* [WHAT YOU NEED TO DO]:
Copy every one of the following items line for line, leaving each word, number and symbol unchanged.

--- START OF DATASET ROWS ---

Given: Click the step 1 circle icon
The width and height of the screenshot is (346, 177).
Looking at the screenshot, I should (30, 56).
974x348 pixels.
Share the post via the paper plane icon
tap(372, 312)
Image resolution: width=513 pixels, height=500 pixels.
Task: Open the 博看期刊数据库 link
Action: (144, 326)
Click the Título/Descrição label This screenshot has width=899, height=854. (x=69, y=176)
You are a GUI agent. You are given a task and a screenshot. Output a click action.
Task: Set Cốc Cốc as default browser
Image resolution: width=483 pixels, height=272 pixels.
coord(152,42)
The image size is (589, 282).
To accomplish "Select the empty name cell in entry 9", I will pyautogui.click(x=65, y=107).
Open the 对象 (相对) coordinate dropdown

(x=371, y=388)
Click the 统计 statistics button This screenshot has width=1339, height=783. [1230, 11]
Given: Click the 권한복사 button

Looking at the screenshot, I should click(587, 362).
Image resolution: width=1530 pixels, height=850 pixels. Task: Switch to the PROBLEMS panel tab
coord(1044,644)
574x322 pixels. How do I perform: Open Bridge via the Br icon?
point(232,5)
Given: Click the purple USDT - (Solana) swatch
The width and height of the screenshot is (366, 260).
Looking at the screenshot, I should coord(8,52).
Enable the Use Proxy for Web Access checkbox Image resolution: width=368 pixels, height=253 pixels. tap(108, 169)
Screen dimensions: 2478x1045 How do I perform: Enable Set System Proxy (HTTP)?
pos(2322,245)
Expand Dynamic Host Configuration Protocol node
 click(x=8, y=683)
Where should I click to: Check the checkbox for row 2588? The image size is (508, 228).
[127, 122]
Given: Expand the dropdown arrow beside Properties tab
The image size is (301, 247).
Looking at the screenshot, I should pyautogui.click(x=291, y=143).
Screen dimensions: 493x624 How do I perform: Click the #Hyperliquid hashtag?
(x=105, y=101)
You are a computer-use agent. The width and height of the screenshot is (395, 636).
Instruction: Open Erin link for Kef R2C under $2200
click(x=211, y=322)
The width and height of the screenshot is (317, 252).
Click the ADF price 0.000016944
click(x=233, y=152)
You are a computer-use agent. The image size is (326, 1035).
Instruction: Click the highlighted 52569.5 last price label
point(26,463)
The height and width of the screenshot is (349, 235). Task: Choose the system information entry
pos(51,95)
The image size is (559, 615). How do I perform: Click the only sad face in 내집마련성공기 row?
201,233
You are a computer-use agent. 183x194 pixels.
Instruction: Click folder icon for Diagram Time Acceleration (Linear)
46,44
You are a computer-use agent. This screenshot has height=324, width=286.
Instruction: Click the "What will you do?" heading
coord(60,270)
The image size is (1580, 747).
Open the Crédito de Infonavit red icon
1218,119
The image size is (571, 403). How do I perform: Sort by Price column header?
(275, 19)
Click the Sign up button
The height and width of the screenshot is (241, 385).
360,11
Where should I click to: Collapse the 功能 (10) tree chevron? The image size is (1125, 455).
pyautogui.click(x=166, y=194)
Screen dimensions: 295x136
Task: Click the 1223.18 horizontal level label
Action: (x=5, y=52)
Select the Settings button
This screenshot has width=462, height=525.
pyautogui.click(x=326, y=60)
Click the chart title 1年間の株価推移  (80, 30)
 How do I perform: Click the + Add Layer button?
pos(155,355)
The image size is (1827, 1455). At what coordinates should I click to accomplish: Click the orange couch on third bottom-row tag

--- END OF DATASET ROWS ---

* [FULL RESPONSE]:
Given: Click the step 1 circle icon
The width and height of the screenshot is (346, 177).
Looking at the screenshot, I should (30, 56).
974x348 pixels.
Share the post via the paper plane icon
tap(372, 312)
Image resolution: width=513 pixels, height=500 pixels.
Task: Open the 博看期刊数据库 link
Action: (144, 326)
Click the Título/Descrição label This screenshot has width=899, height=854. (x=69, y=176)
You are a GUI agent. You are given a task and a screenshot. Output a click action.
Task: Set Cốc Cốc as default browser
Image resolution: width=483 pixels, height=272 pixels.
coord(152,42)
The image size is (589, 282).
To accomplish "Select the empty name cell in entry 9", I will pyautogui.click(x=65, y=107).
Open the 对象 (相对) coordinate dropdown

(x=371, y=388)
Click the 统计 statistics button This screenshot has width=1339, height=783. [1230, 11]
Given: Click the 권한복사 button

Looking at the screenshot, I should click(587, 362).
Image resolution: width=1530 pixels, height=850 pixels. Task: Switch to the PROBLEMS panel tab
coord(1044,644)
574x322 pixels. How do I perform: Open Bridge via the Br icon?
point(232,5)
Given: Click the purple USDT - (Solana) swatch
The width and height of the screenshot is (366, 260).
Looking at the screenshot, I should coord(8,52).
Enable the Use Proxy for Web Access checkbox Image resolution: width=368 pixels, height=253 pixels. tap(108, 169)
Screen dimensions: 2478x1045 How do I perform: Enable Set System Proxy (HTTP)?
pos(2322,245)
Expand Dynamic Host Configuration Protocol node
 click(x=8, y=683)
Where should I click to: Check the checkbox for row 2588? The image size is (508, 228).
[127, 122]
Given: Expand the dropdown arrow beside Properties tab
The image size is (301, 247).
Looking at the screenshot, I should pyautogui.click(x=291, y=143).
Screen dimensions: 493x624 How do I perform: Click the #Hyperliquid hashtag?
(x=105, y=101)
You are a computer-use agent. The width and height of the screenshot is (395, 636).
Instruction: Open Erin link for Kef R2C under $2200
click(x=211, y=322)
The width and height of the screenshot is (317, 252).
Click the ADF price 0.000016944
click(x=233, y=152)
You are a computer-use agent. The image size is (326, 1035).
Instruction: Click the highlighted 52569.5 last price label
point(26,463)
The height and width of the screenshot is (349, 235). Task: Choose the system information entry
pos(51,95)
The image size is (559, 615). How do I perform: Click the only sad face in 내집마련성공기 row?
201,233
You are a computer-use agent. 183x194 pixels.
Instruction: Click folder icon for Diagram Time Acceleration (Linear)
46,44
You are a computer-use agent. This screenshot has height=324, width=286.
Instruction: Click the "What will you do?" heading
coord(60,270)
The image size is (1580, 747).
Open the Crédito de Infonavit red icon
1218,119
The image size is (571, 403). How do I perform: Sort by Price column header?
(275, 19)
Click the Sign up button
The height and width of the screenshot is (241, 385).
360,11
Where should I click to: Collapse the 功能 (10) tree chevron? The image size is (1125, 455).
pyautogui.click(x=166, y=194)
Screen dimensions: 295x136
Task: Click the 1223.18 horizontal level label
Action: (x=5, y=52)
Select the Settings button
This screenshot has width=462, height=525.
pyautogui.click(x=326, y=60)
Click the chart title 1年間の株価推移  (80, 30)
 How do I perform: Click the + Add Layer button?
pos(155,355)
The image size is (1827, 1455). At what coordinates should I click to accomplish: Click the orange couch on third bottom-row tag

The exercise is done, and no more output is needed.